**Do this**: Transcribe the stretch of lines from the one containing "Screen dimensions: 132x108" through the one containing "click(91, 128)", including both, and nothing else.

**Items**:
** Start **

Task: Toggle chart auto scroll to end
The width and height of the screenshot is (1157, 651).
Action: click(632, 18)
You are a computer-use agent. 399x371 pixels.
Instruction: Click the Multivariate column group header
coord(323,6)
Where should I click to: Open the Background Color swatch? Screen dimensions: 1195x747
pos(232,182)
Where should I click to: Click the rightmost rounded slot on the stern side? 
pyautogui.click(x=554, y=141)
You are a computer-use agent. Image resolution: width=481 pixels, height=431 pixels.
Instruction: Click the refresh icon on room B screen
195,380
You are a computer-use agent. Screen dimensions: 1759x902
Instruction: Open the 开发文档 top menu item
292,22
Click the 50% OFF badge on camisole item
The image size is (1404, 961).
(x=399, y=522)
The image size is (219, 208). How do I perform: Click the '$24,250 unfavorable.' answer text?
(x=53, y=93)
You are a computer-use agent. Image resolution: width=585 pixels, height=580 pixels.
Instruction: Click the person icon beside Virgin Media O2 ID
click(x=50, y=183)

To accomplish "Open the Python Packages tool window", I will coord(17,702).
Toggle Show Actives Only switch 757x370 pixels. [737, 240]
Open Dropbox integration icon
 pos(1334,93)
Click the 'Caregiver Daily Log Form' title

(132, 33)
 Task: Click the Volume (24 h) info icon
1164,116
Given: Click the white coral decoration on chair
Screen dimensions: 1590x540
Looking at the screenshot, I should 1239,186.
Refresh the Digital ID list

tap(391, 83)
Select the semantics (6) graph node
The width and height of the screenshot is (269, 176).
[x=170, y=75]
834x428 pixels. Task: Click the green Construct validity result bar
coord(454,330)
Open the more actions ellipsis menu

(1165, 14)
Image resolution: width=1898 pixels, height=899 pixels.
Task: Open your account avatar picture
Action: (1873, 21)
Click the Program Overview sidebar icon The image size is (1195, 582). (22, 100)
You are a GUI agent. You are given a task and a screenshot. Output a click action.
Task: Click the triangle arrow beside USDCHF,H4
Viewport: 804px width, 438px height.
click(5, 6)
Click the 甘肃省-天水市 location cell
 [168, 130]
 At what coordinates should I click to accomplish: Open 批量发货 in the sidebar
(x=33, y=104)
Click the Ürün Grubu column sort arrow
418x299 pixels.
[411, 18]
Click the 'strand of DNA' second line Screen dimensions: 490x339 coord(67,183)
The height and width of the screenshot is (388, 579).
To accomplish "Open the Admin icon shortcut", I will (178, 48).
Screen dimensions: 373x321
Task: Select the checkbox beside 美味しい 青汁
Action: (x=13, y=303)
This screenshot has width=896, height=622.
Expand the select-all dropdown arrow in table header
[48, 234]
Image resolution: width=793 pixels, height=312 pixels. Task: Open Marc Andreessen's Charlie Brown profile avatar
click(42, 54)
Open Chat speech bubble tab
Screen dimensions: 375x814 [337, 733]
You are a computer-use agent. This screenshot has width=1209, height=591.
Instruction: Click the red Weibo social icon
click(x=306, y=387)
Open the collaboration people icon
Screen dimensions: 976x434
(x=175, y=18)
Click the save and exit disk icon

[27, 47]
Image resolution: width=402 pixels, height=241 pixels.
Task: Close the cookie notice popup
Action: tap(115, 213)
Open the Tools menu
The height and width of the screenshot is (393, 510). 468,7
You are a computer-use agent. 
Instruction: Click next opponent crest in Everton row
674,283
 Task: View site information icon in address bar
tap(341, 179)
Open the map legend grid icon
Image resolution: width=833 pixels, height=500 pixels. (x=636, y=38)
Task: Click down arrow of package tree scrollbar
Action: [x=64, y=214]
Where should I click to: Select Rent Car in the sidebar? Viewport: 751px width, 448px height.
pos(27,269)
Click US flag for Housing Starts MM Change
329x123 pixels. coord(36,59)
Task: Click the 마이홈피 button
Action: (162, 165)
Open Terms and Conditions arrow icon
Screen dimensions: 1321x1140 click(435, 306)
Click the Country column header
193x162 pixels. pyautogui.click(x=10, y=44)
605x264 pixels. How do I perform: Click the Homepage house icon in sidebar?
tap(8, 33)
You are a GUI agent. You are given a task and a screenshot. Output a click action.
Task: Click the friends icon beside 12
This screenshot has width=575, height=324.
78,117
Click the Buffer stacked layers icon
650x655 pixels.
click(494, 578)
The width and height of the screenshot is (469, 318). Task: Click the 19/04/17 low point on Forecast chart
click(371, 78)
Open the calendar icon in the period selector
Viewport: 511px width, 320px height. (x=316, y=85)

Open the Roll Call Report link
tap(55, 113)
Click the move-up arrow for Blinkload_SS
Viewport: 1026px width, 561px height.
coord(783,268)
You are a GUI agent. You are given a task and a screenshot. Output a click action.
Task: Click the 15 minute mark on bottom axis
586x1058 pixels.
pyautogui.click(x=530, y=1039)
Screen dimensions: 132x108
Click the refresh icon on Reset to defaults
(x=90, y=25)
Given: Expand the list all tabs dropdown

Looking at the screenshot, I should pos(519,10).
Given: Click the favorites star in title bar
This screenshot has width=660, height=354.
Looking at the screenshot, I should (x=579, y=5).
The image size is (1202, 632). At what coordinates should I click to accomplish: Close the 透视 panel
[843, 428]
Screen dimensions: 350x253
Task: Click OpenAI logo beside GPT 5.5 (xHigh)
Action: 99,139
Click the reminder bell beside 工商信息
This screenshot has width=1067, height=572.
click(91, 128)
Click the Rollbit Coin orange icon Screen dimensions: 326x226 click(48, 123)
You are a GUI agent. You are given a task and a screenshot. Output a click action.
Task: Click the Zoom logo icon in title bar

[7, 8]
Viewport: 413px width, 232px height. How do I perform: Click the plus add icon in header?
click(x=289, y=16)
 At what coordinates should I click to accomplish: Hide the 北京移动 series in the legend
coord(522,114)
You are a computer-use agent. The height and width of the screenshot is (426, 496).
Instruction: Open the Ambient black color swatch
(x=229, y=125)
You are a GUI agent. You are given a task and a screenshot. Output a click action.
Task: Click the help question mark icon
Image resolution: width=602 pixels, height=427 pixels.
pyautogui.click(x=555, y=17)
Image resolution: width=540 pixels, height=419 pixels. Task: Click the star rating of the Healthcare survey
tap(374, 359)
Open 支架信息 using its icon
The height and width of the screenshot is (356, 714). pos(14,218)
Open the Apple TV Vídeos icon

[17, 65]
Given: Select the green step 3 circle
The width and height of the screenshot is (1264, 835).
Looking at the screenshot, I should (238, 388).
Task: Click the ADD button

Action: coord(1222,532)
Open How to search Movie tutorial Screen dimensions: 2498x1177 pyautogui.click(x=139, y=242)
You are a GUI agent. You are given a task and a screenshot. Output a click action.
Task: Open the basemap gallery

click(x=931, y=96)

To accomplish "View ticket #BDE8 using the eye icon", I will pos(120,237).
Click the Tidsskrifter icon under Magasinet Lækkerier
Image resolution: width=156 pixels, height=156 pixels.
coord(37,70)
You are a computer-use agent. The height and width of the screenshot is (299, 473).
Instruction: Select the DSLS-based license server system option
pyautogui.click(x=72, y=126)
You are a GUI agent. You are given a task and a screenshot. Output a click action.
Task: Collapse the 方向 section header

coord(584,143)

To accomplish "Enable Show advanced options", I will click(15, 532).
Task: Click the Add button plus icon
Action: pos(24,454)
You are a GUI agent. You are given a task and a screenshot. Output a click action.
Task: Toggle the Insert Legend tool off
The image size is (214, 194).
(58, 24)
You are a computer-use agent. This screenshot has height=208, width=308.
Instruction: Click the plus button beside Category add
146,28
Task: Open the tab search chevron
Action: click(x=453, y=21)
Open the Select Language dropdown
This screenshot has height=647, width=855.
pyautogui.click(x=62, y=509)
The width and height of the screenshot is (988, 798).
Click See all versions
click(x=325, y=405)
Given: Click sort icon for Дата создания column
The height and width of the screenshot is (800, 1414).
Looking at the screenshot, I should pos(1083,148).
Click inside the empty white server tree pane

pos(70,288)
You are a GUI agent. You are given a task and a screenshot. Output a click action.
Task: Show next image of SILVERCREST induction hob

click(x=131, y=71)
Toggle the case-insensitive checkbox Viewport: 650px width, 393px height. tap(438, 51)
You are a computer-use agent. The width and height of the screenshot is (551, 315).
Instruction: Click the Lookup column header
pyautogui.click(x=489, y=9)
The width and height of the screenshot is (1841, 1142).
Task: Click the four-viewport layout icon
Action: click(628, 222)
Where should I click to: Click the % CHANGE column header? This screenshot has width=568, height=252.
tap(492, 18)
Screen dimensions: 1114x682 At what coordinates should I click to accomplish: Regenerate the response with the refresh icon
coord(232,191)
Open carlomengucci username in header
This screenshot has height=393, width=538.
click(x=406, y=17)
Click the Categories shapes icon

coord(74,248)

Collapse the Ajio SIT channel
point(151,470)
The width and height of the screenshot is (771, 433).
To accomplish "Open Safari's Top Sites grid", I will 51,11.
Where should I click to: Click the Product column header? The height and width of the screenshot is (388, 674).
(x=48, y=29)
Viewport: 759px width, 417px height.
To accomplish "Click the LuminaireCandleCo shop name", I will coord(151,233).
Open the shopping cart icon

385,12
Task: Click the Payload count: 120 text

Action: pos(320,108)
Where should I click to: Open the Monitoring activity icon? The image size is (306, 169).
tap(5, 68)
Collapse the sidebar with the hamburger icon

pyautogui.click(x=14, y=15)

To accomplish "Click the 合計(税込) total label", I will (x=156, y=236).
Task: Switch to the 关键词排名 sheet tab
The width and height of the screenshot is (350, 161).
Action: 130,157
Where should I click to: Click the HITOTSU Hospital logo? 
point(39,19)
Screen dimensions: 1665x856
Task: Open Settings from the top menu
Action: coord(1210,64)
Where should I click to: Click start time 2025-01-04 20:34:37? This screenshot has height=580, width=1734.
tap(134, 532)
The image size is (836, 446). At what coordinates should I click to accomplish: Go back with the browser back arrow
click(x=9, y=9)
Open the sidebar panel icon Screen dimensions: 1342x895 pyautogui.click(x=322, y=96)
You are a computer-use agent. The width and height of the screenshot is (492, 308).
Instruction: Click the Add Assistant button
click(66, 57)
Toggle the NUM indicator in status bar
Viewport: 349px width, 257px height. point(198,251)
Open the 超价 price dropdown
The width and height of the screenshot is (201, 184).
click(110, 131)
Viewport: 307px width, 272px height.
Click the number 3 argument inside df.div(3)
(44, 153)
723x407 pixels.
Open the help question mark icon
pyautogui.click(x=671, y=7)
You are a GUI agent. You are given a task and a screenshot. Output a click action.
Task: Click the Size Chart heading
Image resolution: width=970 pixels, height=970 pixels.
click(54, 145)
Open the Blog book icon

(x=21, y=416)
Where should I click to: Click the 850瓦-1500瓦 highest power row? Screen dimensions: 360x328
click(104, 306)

** End **

**Exercise response**:
Screen dimensions: 132x108
Click the refresh icon on Reset to defaults
(x=90, y=25)
Given: Expand the list all tabs dropdown

Looking at the screenshot, I should pos(519,10).
Given: Click the favorites star in title bar
This screenshot has width=660, height=354.
Looking at the screenshot, I should (x=579, y=5).
The image size is (1202, 632). At what coordinates should I click to accomplish: Close the 透视 panel
[843, 428]
Screen dimensions: 350x253
Task: Click OpenAI logo beside GPT 5.5 (xHigh)
Action: 99,139
Click the reminder bell beside 工商信息
This screenshot has width=1067, height=572.
click(91, 128)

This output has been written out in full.